何、俺はこの子と何かあるのでは? と勘ぐってしまう。 実は以前お付き合いしてたんですよみたいな。
「君と俺ってもしかして、特別な関係とか? …… なーんてないですよねぇ、ごめんなさい 」
またまた、ウゴォルベベベだが今度は向こうも少し表情が曇る。
「それはありません、あなたは眼中にもかけないですし全てを過程の中に置き換えるでしょう?」
なんのことだ? さっぱりわからん、なぞなぞ?
「すいません、余計でした今のは。 あなたからの信頼を失うところでした…… 」
信頼を失うなんてありえないですよ、むしろ信頼しすぎて私ですよ詐欺にひっかかる可能性だってある。

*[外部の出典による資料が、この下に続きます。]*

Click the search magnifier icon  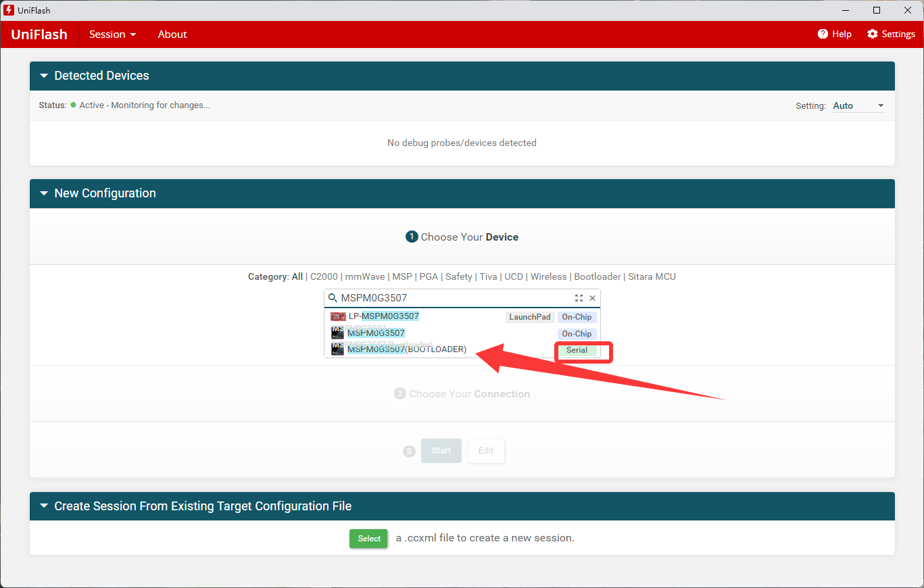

でも…… らしくない、俺からの信頼を失うってどこいう意味なんだろう。
「大丈夫っすよ、知ってるでしょ? 大抵のことはなんでも受け入れ体制整ってるんで、それくらいではビクともしませんな 」
「そうですか…… これからも受け入れ体質で生活してくださいね 」
表情が戻ったな、それに少しだがノリで返してくれたのかな?
「そんじゃ、行きますか! 看護婦さんにお別れをしてから出発と行きましょう!」
そうだ、少しとはいえ面倒見てくれたんだし礼の一つはするべきだ。
「何言ってるんです? 彼女は仕事を終えたのでとっくにここを離れていますけど…… 」
看護婦さーん!!!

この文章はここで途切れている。